‘For more than half a century, one of Australia’s most prominent historians, Keith Windschuttle, demonstrated how large parts of Australian historiography abandoned evidence in favour of politically useful invention.’

Robert Hill, Quadrant, Jan 17 2026
History is not a matter of feeling. It is constrained by numbers, capacity, logistics, and human organisation. When those constraints are discarded, history is not reinterpreted; it is fabricated.
For more than half a century, one of Australia’s most prominent historians, Keith Windschuttle, demonstrated how large parts of Australian historiography abandoned evidence in favour of politically useful invention. He showed how, once facts become inconvenient, they are quietly replaced with conjecture, inflation, and narrative assertion. The result is not a difference of emphasis, but the construction of an entirely fictitious past.

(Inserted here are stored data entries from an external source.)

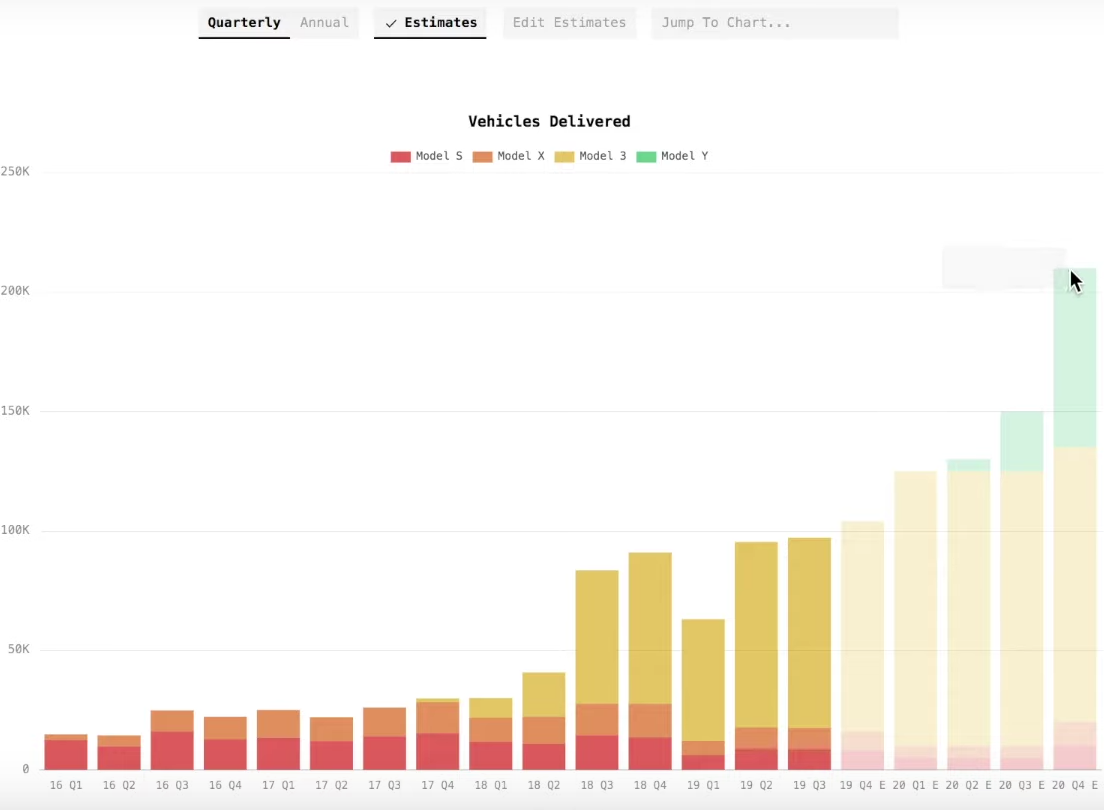Image resolution: width=1104 pixels, height=810 pixels.
Task: Select the 20 Q1 E estimate bar
Action: (x=915, y=621)
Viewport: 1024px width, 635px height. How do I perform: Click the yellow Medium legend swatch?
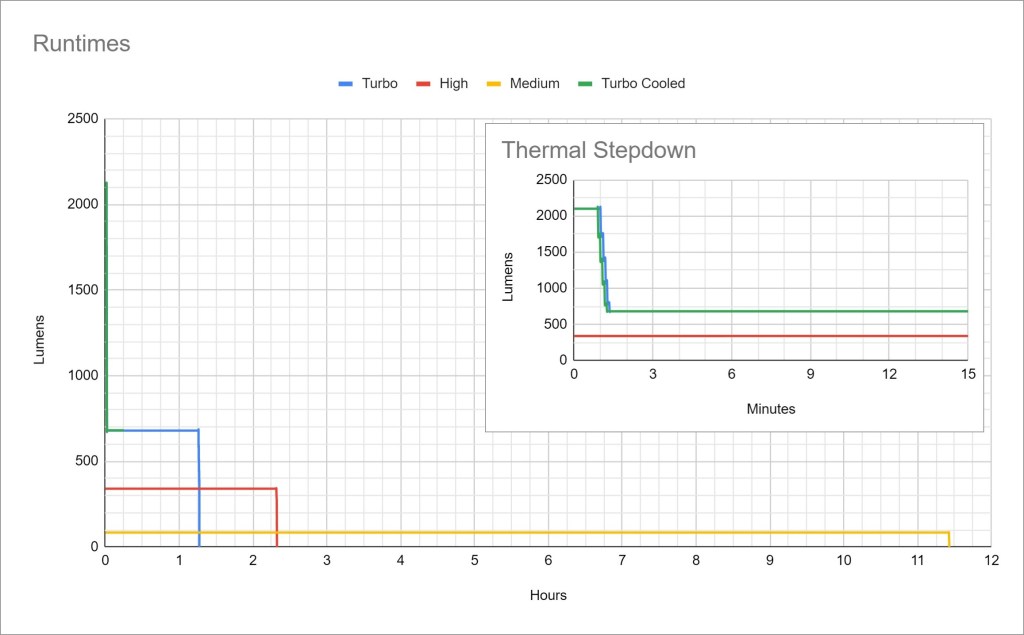[x=493, y=84]

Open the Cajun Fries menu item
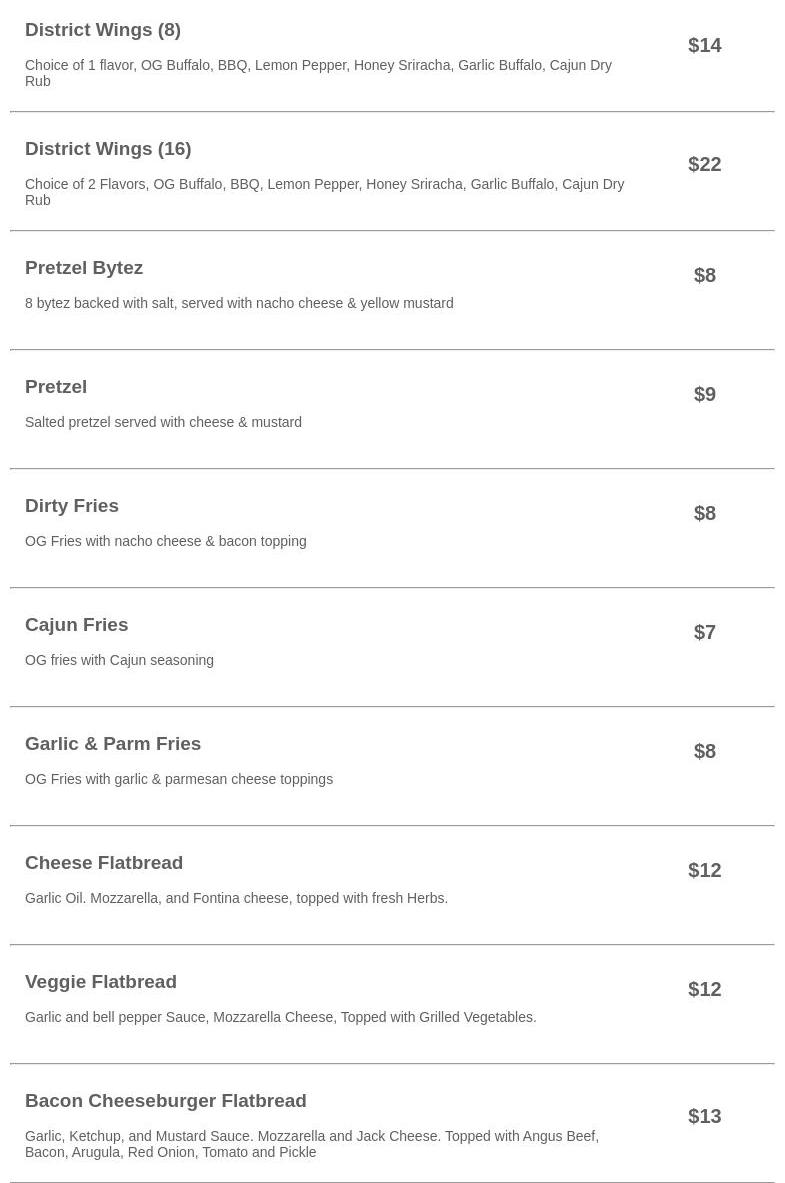(77, 625)
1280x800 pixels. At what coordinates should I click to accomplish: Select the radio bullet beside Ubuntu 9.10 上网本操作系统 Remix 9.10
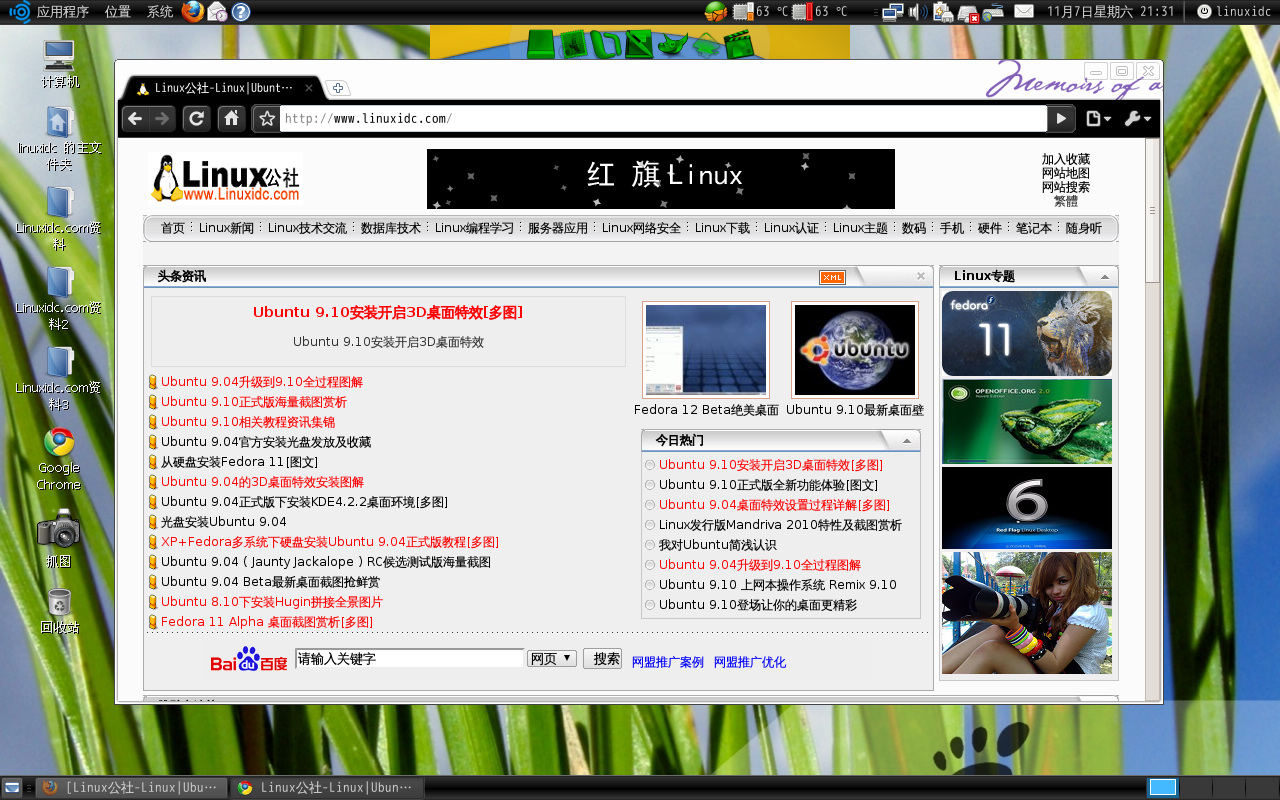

The modern claim that Australia was “invaded” in 1788 is sustained only by redefining invasion until it means nothing at all. It survives only by emptying the word invasion of all meaning and redeploying it as a delegitimising device: a term used not to describe what occurred, but to imply that the British settlement itself was unlawful or morally void from the outset.
Taken to its logical conclusion, this distortion no longer describes a historical event at all. Australia Day becomes not a commemoration of a specific occurrence, but a site of symbolic competition. Invasion Day, Survival Day, Day of Mourning — each renaming widens the moral claim while narrowing the history. The particular fate of the Gadigal is no longer examined on its own terms but abstracted into emblem and slogan, their world dissolved into an ever-renewing language of activism. As names multiply, meaning thins, and historical fact is progressively displaced.
An invasion presupposes organised defenders, opposing forces, surplus military power, and the violent seizure and holding of territory from a society capable of resisting. None of these conditions existed at Sydney Cove.
A Landing Is Not an Invasion
To say Australia was “invaded” because British ships landed at Sydney Cove is to collapse distance, scale, and political reality into a slogan. From a continental perspective, it is akin to claiming that France, Portugal, and Denmark were all invaded simultaneously because a number foreign vessels came ashore in Greece. A localised landing does not constitute the invasion of an entire continent, particularly where there was no relationship with, nor knowledge of the vast majority of that landmass. Australia, by scale alone, is roughly twice as large as Western Europe.